So I have a problem that I want to use depth first search to solve, returning the first path that DFS finds. Here is my (incomplete) DFS function:
所以我有一个问题,我想使用深度优先搜索来解决,返回DFS找到的第一个路径。这是我的(不完整的)DFS功能:
start = problem.getStartState()
stack = Stack()
visited = []
stack.push(start)
if problem.isGoalState(problem.getStartState):
return something
while stack:
parent = stack.pop()
if parent in visited: continue
if problem.isGoalState(parent):
return something
visited.append(parent)
children = problem.getSuccessors(parent)
for child in children:
stack.push(child[0])
The startState and goalState variables are simply a tuple of x, y coordinates. problem is a class with a variety of methods. The important ones here are getSuccessors (which returns the children of a given state in the form of a list of 3 item tuples. for this part of the problem though, only the first element of the tuple, (child[0]), which returns the state of the child in x, y coordinates, is important) and isGoalState (which provides the x, y coordinates of the goal state).
startState和goalState变量只是x,y坐标的元组。问题是一个有各种方法的类。这里重要的是getSuccessors(它以3项元组列表的形式返回给定状态的子节点。虽然这部分问题只是元组的第一个元素,(child [0]),返回x,y坐标中的子状态,重要)和isGoalState(提供目标状态的x,y坐标)。
So I THINK (difficult to test at this point), that this function, given proper implementation of everything else, will return once it has reached a goal state. Please let me know if I am missing something. My biggest issue, though, is WHAT to return. I want it to output a list of all of the states it takes to get to the goal state, in order from the beginning to the end. It doesn't seem like simply returning my stack will do the trick, since the stack will include many unvisited children. Nor will my visited list yield anything useful, since it is conceivable I could reach dead ends, have to backtrack, but still have the dead-end tuples in the visited list. How would I go about getting the list I desire?

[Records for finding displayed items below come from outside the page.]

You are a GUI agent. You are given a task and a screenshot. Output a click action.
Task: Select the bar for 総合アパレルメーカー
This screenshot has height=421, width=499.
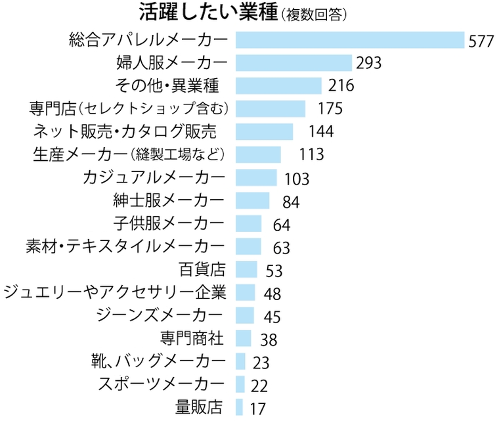pos(349,40)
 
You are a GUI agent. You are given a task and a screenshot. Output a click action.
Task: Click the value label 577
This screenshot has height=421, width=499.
pos(481,41)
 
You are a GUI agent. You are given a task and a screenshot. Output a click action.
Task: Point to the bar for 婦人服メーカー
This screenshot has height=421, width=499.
pos(293,63)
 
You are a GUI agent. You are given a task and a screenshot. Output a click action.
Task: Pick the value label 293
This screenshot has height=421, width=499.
pos(369,64)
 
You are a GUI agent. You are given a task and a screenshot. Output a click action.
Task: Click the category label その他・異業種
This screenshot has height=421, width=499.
pos(166,85)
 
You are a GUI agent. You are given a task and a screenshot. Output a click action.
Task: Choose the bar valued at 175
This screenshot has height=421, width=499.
pos(270,108)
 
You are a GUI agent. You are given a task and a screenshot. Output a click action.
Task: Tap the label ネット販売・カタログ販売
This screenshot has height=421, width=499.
pos(124,131)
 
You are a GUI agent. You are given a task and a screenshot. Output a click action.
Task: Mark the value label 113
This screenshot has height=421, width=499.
pos(311,154)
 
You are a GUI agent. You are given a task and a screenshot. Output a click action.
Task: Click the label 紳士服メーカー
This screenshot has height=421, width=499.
pos(169,200)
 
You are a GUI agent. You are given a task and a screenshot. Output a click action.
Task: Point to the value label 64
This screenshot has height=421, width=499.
pos(281,225)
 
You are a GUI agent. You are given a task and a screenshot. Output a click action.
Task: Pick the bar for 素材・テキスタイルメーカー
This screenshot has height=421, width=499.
pos(248,246)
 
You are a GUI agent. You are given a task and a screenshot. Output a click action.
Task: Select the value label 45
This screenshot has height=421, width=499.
pos(272,317)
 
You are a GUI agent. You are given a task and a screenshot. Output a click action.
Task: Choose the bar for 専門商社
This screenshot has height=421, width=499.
pos(243,338)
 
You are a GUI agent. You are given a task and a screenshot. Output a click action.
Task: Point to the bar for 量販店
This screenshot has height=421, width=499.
pos(240,407)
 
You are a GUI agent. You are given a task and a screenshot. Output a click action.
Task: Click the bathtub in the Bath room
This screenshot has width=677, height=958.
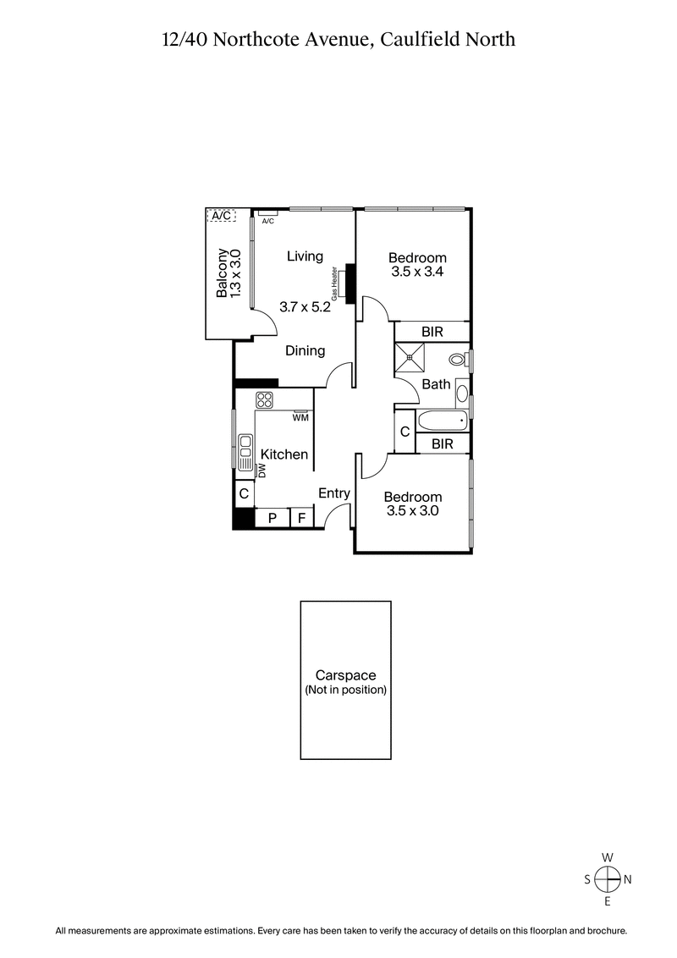point(442,421)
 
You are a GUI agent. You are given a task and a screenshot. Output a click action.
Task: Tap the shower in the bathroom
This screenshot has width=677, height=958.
point(411,358)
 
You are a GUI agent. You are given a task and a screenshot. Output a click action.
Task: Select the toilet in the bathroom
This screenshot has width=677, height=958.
point(457,360)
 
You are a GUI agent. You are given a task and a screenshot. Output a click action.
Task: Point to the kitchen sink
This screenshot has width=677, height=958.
point(245,452)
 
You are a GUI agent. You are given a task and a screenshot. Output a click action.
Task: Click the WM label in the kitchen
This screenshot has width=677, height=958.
point(300,417)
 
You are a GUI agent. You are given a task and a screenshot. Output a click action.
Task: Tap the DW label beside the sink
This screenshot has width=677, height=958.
point(262,471)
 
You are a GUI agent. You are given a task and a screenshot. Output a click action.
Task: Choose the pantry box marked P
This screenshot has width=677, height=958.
point(272,518)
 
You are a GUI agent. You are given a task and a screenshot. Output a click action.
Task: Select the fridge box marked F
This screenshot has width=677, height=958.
point(301,518)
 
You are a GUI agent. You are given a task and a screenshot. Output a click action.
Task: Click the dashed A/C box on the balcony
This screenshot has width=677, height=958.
point(221,216)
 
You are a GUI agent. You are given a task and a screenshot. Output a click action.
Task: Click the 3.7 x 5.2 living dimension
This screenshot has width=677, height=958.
point(305,307)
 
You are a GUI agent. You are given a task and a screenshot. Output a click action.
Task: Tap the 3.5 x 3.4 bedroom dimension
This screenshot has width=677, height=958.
point(417,273)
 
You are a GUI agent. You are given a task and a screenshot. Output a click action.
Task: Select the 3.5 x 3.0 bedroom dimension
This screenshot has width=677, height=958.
point(412,511)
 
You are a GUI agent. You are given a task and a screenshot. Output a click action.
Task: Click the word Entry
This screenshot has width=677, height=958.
point(334,493)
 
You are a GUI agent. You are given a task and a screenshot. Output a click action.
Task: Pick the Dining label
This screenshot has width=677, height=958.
point(305,350)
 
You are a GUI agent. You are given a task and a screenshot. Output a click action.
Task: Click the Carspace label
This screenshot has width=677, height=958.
point(345,675)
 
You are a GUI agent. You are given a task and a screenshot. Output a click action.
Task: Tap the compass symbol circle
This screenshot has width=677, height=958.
point(607,880)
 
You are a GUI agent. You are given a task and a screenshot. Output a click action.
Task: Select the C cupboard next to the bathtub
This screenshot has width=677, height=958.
point(405,432)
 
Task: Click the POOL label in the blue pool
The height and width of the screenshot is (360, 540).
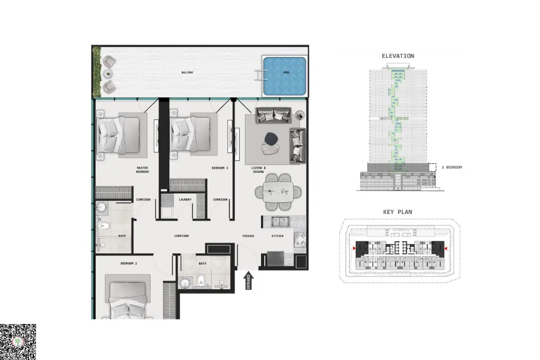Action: (x=286, y=72)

所以我认为(在这一点上难以测试),这个功能,如果其他一切正确实现,将在它达到目标状态后返回。如果我错过了什么,请告诉我。不过,我最大的问题是什么回归。我想让它输出一个列表,列出从开始到结束的所有状态到达目标状态。它似乎不像简单地返回我的堆栈将做的技巧,因为堆栈将包括许多未访问的孩子。我的访问列表也不会产生任何有用的东西,因为可以想象我可以达到死胡同,不得不回溯,但仍然有访问列表中的死胡同。如何获得我想要的清单?
4 个解决方案
#1
32
You are right - you cannot simply return the stack, it indeed contains a lot of unvisited nodes.
你是对的 - 你不能简单地返回堆栈,它确实包含许多未访问的节点。
However, by maintaining a map (dictionary): map:Vertex->Vertex such that parentMap[v] = the vertex we used to discover v, you can get your path.

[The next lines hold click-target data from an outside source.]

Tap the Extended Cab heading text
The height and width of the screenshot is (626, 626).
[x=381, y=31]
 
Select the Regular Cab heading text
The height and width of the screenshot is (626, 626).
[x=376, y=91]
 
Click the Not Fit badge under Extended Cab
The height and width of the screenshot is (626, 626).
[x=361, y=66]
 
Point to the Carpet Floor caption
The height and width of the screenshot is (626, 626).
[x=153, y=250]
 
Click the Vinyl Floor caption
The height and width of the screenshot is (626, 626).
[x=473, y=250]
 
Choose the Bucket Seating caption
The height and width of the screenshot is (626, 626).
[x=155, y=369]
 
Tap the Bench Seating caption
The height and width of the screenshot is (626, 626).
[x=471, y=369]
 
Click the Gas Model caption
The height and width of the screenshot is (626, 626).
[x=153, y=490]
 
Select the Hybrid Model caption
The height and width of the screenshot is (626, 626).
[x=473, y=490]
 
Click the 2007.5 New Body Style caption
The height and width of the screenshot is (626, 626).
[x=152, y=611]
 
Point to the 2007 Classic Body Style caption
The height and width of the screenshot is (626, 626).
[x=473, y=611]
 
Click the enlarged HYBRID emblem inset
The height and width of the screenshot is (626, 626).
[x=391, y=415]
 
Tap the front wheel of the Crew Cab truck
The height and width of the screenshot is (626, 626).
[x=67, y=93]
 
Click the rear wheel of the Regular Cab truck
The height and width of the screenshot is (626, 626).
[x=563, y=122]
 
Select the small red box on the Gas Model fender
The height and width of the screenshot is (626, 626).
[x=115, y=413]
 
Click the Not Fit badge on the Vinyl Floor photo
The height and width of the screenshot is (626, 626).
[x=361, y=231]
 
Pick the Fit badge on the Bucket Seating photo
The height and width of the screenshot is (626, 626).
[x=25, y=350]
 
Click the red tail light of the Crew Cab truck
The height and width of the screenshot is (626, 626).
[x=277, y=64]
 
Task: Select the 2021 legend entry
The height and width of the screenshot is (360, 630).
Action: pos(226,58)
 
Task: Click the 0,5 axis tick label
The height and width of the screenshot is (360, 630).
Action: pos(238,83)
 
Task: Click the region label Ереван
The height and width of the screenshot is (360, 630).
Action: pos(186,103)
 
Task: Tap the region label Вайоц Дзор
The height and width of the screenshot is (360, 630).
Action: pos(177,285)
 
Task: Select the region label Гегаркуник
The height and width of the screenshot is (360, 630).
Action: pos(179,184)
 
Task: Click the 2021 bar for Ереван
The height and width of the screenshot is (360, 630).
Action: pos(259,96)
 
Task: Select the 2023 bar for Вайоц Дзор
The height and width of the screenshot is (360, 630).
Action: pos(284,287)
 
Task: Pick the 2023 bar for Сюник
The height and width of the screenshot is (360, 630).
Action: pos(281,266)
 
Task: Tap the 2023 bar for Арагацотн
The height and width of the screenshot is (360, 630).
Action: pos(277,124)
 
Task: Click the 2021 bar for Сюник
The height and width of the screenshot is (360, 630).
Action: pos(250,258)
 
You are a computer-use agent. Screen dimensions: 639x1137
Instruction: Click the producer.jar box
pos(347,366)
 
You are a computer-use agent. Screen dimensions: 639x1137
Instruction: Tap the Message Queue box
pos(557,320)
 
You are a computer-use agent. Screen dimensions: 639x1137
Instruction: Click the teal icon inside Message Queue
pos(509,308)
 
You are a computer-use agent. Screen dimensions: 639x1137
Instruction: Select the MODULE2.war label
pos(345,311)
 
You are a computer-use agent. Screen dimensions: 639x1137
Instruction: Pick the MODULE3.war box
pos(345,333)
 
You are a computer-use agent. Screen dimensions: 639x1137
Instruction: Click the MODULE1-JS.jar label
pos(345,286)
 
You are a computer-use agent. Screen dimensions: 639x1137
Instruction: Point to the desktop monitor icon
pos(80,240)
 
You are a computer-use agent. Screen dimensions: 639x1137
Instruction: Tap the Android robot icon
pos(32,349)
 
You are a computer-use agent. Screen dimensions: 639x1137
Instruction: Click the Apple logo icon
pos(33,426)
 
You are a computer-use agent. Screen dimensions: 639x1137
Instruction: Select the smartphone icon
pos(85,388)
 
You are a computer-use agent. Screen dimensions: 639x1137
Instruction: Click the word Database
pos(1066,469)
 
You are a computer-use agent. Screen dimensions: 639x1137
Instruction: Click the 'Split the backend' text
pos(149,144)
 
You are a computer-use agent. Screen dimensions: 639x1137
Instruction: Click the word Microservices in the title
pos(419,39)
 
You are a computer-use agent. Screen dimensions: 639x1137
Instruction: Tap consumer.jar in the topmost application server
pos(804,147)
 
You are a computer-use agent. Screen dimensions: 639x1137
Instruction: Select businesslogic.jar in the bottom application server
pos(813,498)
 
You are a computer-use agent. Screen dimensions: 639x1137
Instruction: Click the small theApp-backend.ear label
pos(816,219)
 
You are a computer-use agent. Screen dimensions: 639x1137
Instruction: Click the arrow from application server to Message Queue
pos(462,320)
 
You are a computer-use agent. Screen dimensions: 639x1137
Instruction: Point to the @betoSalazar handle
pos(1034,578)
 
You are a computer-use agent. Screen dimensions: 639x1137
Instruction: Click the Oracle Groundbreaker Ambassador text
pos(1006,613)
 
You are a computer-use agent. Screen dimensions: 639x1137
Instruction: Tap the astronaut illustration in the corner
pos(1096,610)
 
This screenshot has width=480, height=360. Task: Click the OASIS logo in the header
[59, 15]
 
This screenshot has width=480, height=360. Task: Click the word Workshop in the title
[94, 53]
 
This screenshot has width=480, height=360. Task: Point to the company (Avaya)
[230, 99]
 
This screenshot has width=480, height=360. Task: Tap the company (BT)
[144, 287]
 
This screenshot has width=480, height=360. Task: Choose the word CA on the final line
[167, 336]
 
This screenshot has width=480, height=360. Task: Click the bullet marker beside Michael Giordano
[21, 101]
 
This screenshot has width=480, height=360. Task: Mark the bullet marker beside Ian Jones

但是,通过维护地图(字典):map:Vertex-> Vertex,使得parentMap [v] =我们用来发现v的顶点,你可以得到你的路径。
The modification you will need to do is pretty much in the for loop:
您需要做的修改几乎在for循环中:
for child in children:
stack.push(child[0])
parentMap[child] = parent #this line was added
Later on, when you found your target, you can get the path from the source to the target (pseudo code):
稍后,当您找到目标时,您可以获得从源到目标的路径(伪代码):
curr = target
while (curr != None):
print curr
curr = parentMap[curr]
Note that the order will be reversed, it can be solved by pushing all elements to a stack and then print.
请注意,顺序将颠倒,可以通过将所有元素推送到堆栈然后打印来解决。
I once answered a similar (though not identical IMO) question regarding finding the actual path in BFS in this thread
我曾经回答了一个类似的(虽然不完全相同的IMO)关于在这个帖子中找到BFS中的实际路径的问题
Another solution is to use a recursive version of DFS rather then iterative+stack, and once a target is found, print all current nodes in the recursion back up - but this solution requires a redesign of the algorithm to a recursive one.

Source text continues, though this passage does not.